Exodus 12:1-8,11-14; 1 Corinthians 11:23-26; John 13:1-15
Jesus said to Peter, ‘If I do not wash you, you can have nothing in common with me.’
The introduction of John to the washing of the feet by Jesus is very solemn: Jesus knew that ‘the Father had put everything into his hands’; he knew that ‘he had come from God and was returning to God’. Therefore, ‘he got up from table, removed his outer garment’ and took a towel, tied it around his waist and…. Does the conclusion follow from the premises?
It is in consonance with the basic logic of the wisdom of the Gospel, that the last is the first and the servant is the master! This is of course foolishness to the world! The master is supposed to sit at table, not get up to serve. He is supposed to put on the robes of authority, not remove his outer garment and tie up a towel around his waist! He is supposed to stand up, not kneel at the feet of his servants! Peter thought so. That is why he protested. He probably guessed that after having washed his feet, Jesus would likely ask him to wash the feet of others. He would not like to do that. So, he refused to allow the master to wash his feet. Clever move! Behind this apparent respect for the Master, his own wish to be a Master was hidden. He was the leader, and would rather be served by others!
It is in this context that we can understand the words of Jesus: ‘If I do not wash your feet, you can have no part with me’! He was in effect saying: Peter, by refusing to allow me to wash your feet, you show that you have not understood the basic value system of the Kingdom of God! How can you be the leader of my Church? How can you claim to be my mission partner?

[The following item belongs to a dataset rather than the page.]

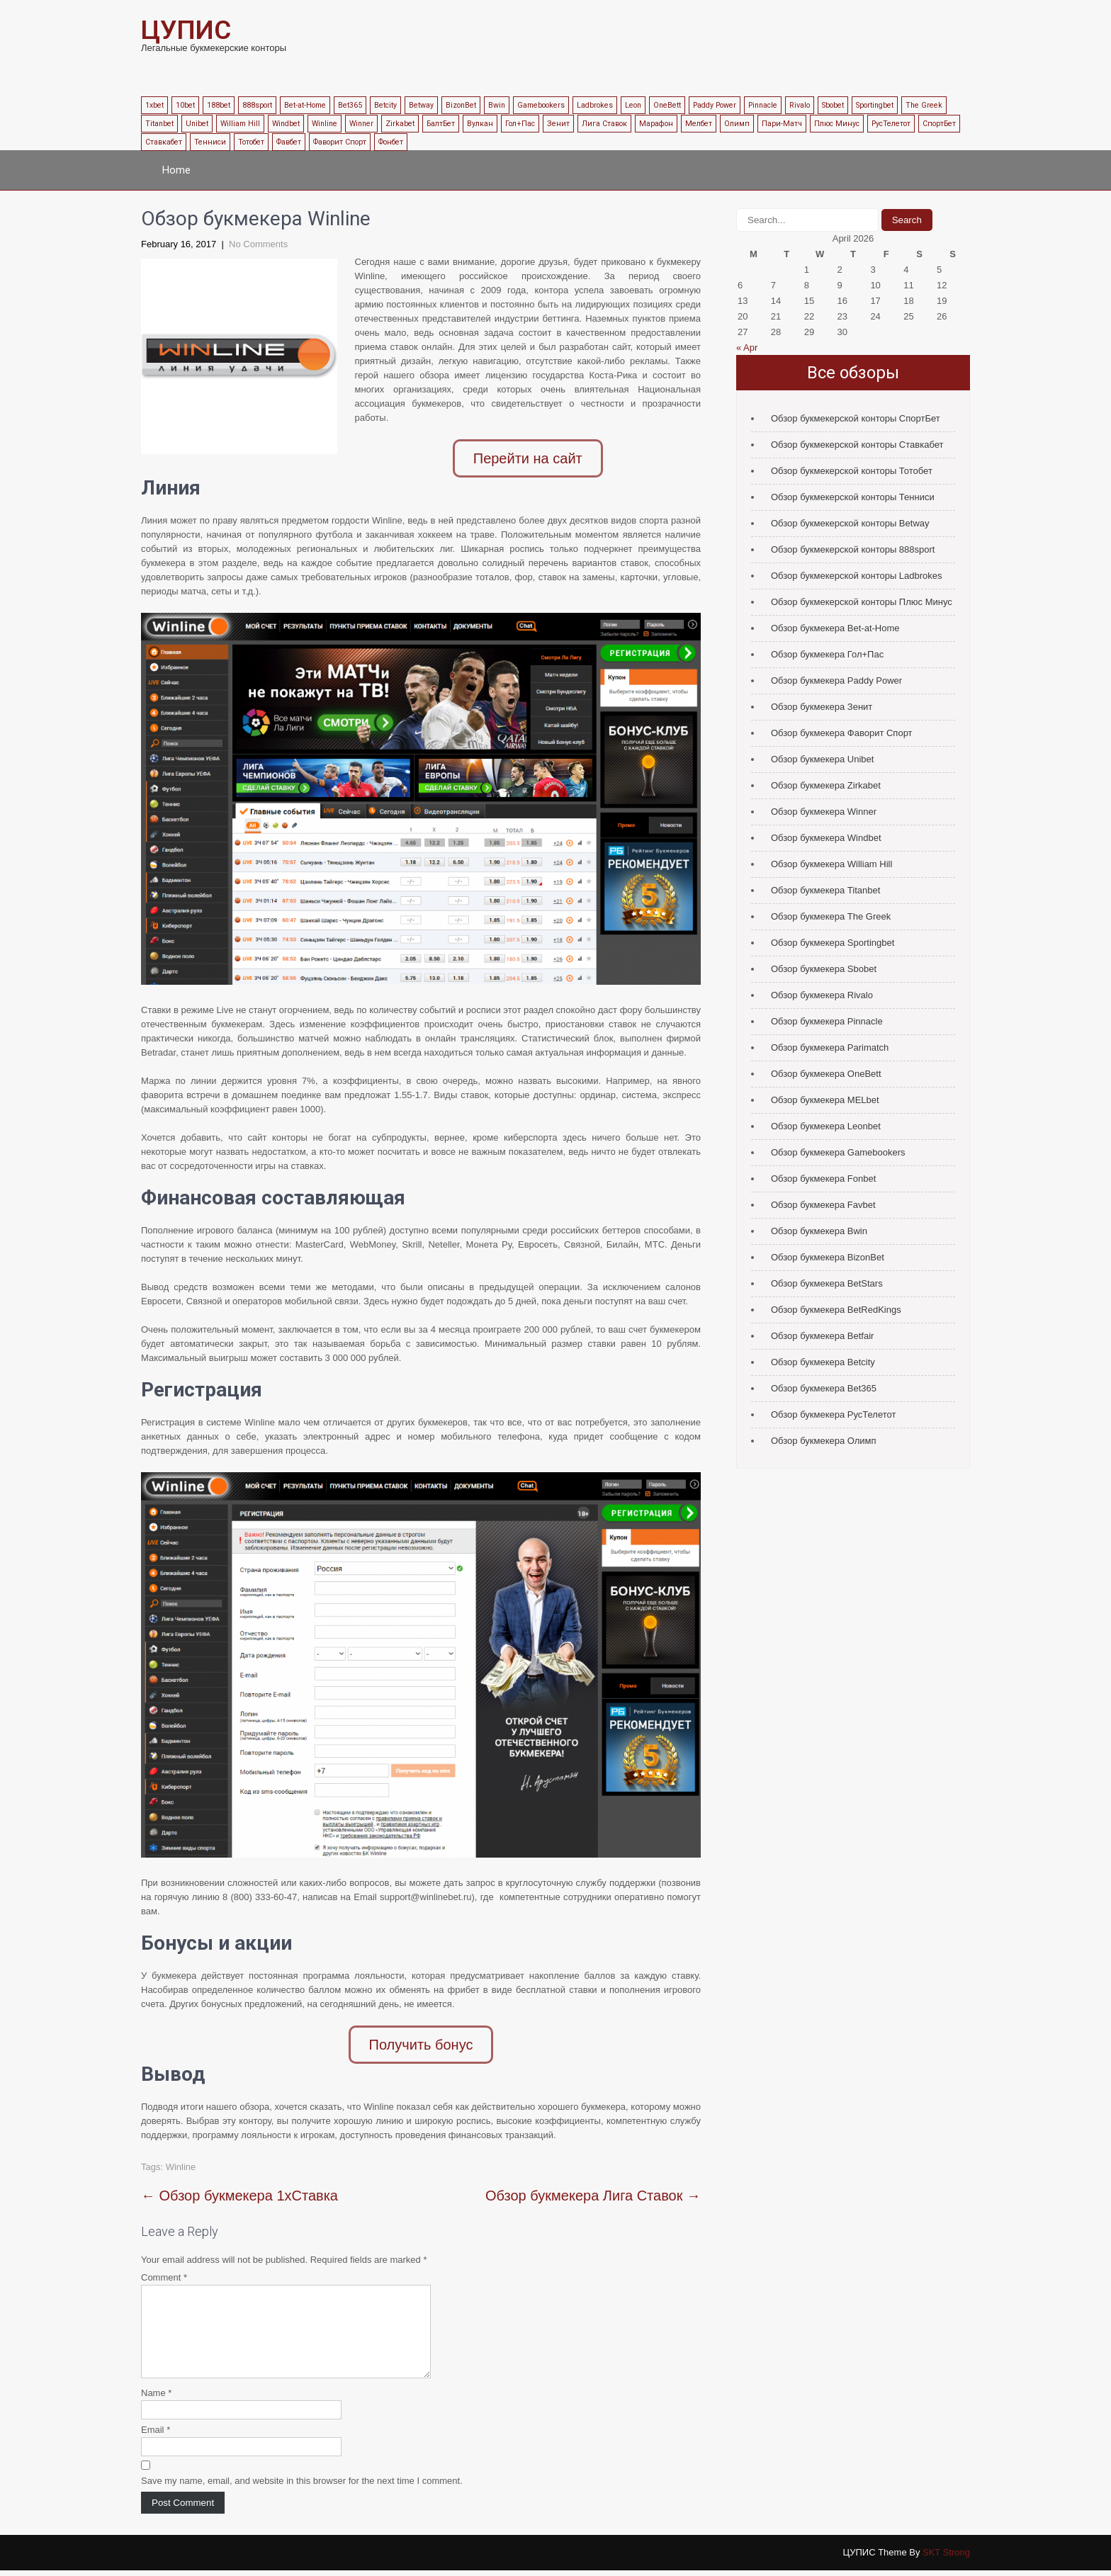 Image resolution: width=1111 pixels, height=2576 pixels. I want to click on Zirkabet [Zirkabet (1 item)], so click(399, 123).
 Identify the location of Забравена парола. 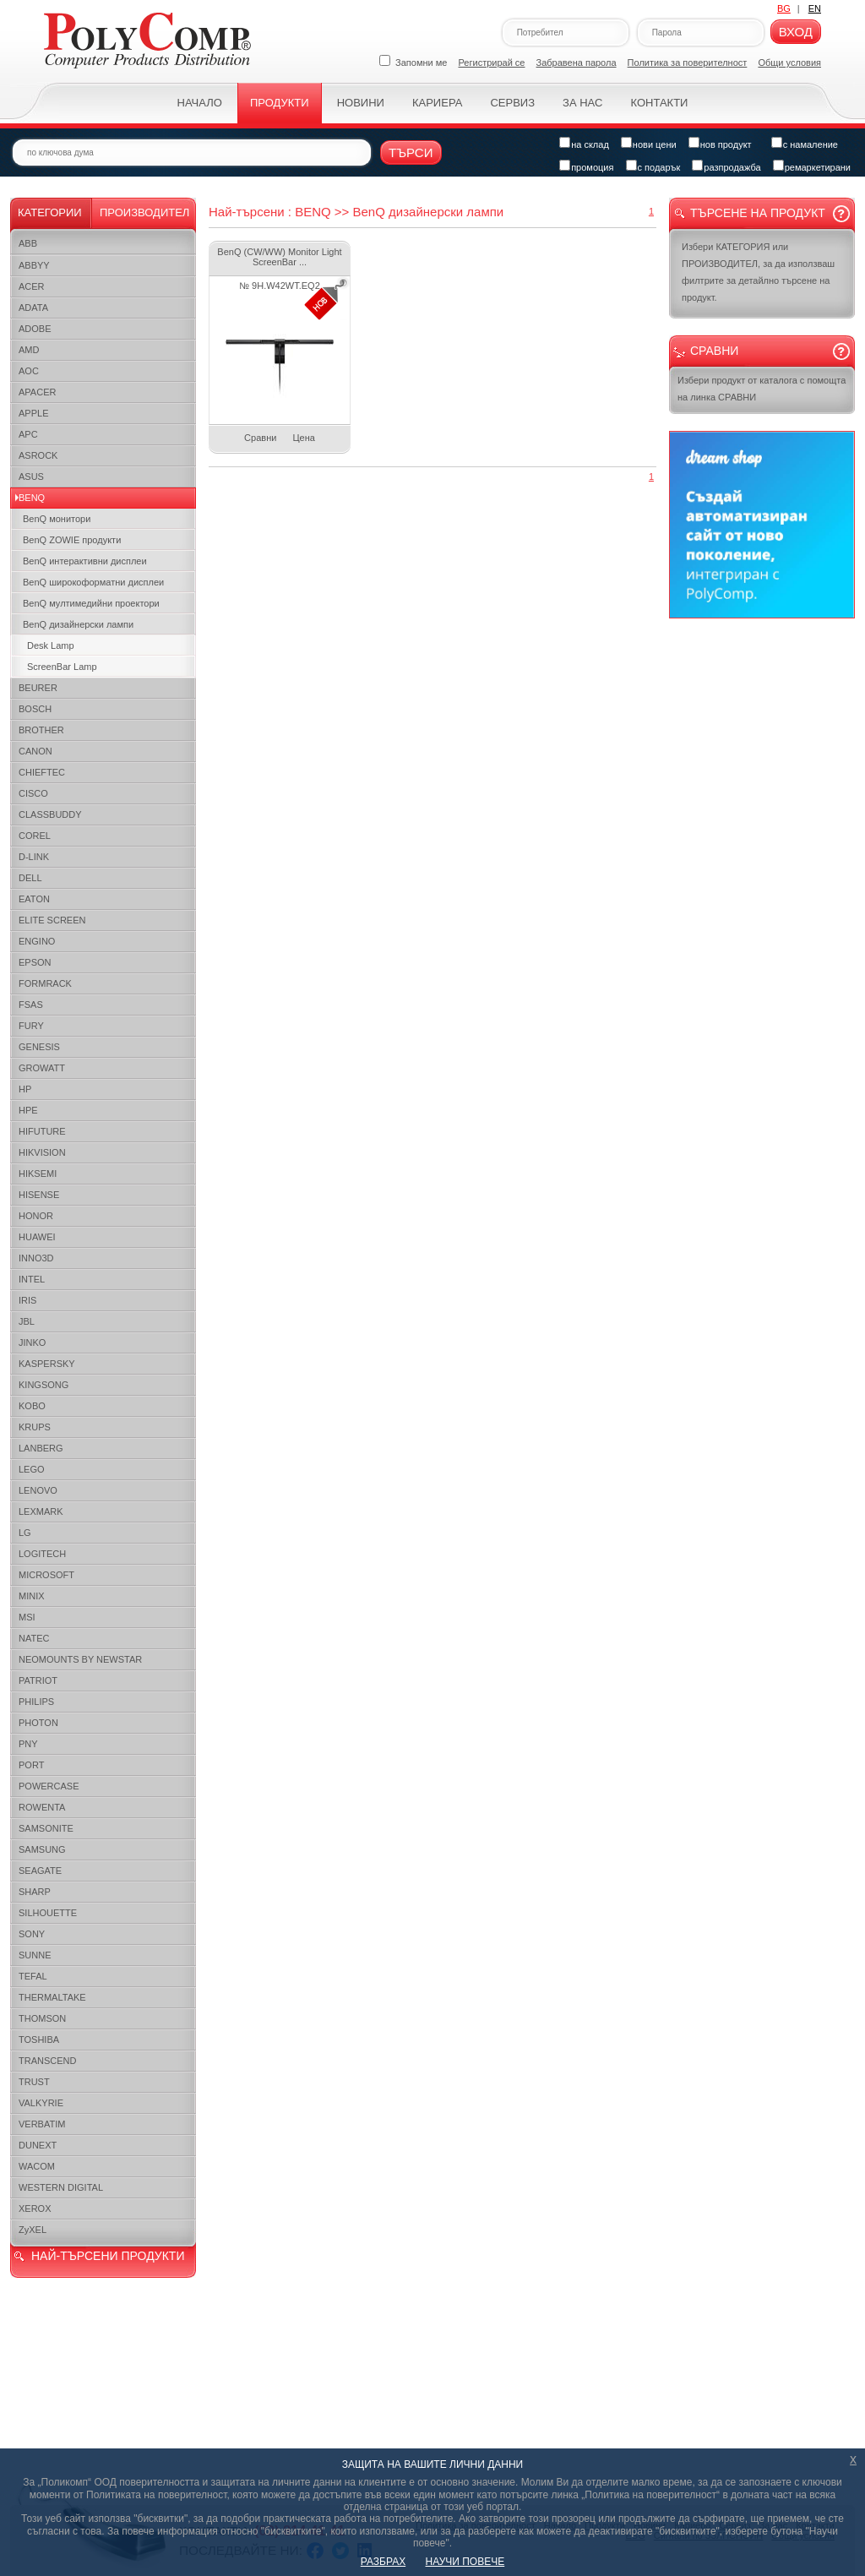
(576, 62).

The Holy Father, Pope Francis, decries clericalism all the time, and one of the first ‘signs’ he worked, after his elevation, was to wash the feet of ordinary people, including two Muslim women, on Holy Thursday! The priestly service to the Body of the Lord in the Eucharist, logically is expressed in humble service to the Body of the Lord in the poor. The ordination to priesthood, ipso facto, does not make the priest superior to the laity; rather it makes him a servant of the community. He is not to be a condescending service provider, but truly a servant! Clericalism is therefore, just the very opposite of authentic priesthood! If the priest is truly aware that God has put everything into his hands, and that his honour comes from him and it has to be returned to him, he will get up from the table, remove his outer garment, tie a towel around his waist and bend down to the feet of his brothers and sisters! Otherwise, he would have no part with Christ!